La niña echó a andar a su lado.

Caminaban en silencio.

De vez en cuando ella se detenía, a pretexto de molestarle alguno de los lindos zapatitos que resguardaban sus pequeños pies, pero en realidad para volver su rostro compungido y observar si la puerta se había abierto. No podía persuadirse de tan cruel impiedad.

Seguía después su marcha, alzando los ojos a su misterioso acompañante, con aire de angustia resignada.

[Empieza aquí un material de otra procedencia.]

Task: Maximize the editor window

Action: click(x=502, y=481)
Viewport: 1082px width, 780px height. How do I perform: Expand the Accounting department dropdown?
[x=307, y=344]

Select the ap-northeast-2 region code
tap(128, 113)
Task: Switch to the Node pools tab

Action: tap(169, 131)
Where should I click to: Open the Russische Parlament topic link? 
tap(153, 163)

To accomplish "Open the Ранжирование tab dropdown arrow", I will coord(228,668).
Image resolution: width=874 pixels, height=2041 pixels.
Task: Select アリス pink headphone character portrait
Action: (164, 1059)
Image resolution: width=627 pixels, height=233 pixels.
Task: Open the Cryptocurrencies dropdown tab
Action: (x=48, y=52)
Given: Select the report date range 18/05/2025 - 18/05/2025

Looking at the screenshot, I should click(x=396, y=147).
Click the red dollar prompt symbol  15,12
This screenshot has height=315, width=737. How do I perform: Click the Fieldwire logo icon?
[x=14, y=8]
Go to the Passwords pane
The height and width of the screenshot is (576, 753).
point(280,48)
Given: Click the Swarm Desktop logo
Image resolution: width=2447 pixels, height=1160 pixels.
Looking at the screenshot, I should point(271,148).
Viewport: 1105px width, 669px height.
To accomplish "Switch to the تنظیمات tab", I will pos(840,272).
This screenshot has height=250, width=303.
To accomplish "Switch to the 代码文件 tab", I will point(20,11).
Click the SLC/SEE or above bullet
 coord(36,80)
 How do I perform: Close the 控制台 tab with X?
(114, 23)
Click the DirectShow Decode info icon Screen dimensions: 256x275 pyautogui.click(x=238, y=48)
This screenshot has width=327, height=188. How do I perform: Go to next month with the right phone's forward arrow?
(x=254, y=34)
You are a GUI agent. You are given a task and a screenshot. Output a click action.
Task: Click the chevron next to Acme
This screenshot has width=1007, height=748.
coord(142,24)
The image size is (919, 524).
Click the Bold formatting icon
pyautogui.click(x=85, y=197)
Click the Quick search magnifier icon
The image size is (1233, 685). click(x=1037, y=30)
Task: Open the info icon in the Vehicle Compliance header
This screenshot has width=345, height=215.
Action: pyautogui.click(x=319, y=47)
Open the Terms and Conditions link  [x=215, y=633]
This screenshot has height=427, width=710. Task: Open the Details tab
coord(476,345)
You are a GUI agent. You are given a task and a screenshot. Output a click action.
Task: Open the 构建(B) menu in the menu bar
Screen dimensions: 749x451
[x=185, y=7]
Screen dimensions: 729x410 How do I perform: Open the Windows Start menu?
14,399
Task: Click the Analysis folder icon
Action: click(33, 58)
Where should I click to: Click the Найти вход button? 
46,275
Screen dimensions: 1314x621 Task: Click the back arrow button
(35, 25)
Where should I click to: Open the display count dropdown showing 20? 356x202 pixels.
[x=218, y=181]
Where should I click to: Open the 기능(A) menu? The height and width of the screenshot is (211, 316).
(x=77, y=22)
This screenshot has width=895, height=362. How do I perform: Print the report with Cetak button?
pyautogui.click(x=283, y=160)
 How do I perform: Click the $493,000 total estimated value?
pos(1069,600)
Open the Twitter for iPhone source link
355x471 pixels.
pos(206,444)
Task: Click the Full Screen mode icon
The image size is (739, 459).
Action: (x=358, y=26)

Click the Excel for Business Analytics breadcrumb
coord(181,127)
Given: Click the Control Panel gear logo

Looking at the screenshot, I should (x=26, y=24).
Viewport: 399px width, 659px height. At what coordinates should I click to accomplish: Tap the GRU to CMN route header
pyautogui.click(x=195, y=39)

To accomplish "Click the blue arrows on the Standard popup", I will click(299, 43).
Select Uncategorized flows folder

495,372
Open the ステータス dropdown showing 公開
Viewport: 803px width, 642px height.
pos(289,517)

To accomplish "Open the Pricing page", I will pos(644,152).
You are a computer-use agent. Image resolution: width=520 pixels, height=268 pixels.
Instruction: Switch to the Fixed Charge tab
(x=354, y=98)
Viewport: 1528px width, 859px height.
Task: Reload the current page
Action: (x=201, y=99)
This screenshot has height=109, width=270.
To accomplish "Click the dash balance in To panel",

-¿Tienes padre? -preguntó éste.

-Murió en la guerra, hace meses -respondió con melancólica seriedad-. Iba solo y fue al pasar un río.

El joven sintió una conmoción extraña.

-Y ¿cómo sabes tú eso?

-Le hizo recoger herido una buena señora que se hallaba en su estancia y que vio el hecho desde el balcón. Ella nos lo contó todo, después...

-Démonos prisa en llegar -repuso el joven, dominado por una emoción fuerte y penosa, que pareció agravar el estado de su ánimo.

A los pocos momentos, la niña se detuvo a la entrada de uno de los elegantes edificios a que hemos hecho referencia. En ese instante, una de las sirvientas, que salía sin duda en su busca, lanzó al verla una exclamación de contento.

-Aquí es -dijo la niña temblando.

La puerta estaba entreabierta. En el fondo de un zaguán de paredes estucadas, percibíase una claridad viva de gas, que alumbraba dos o tres cabezas afligidas.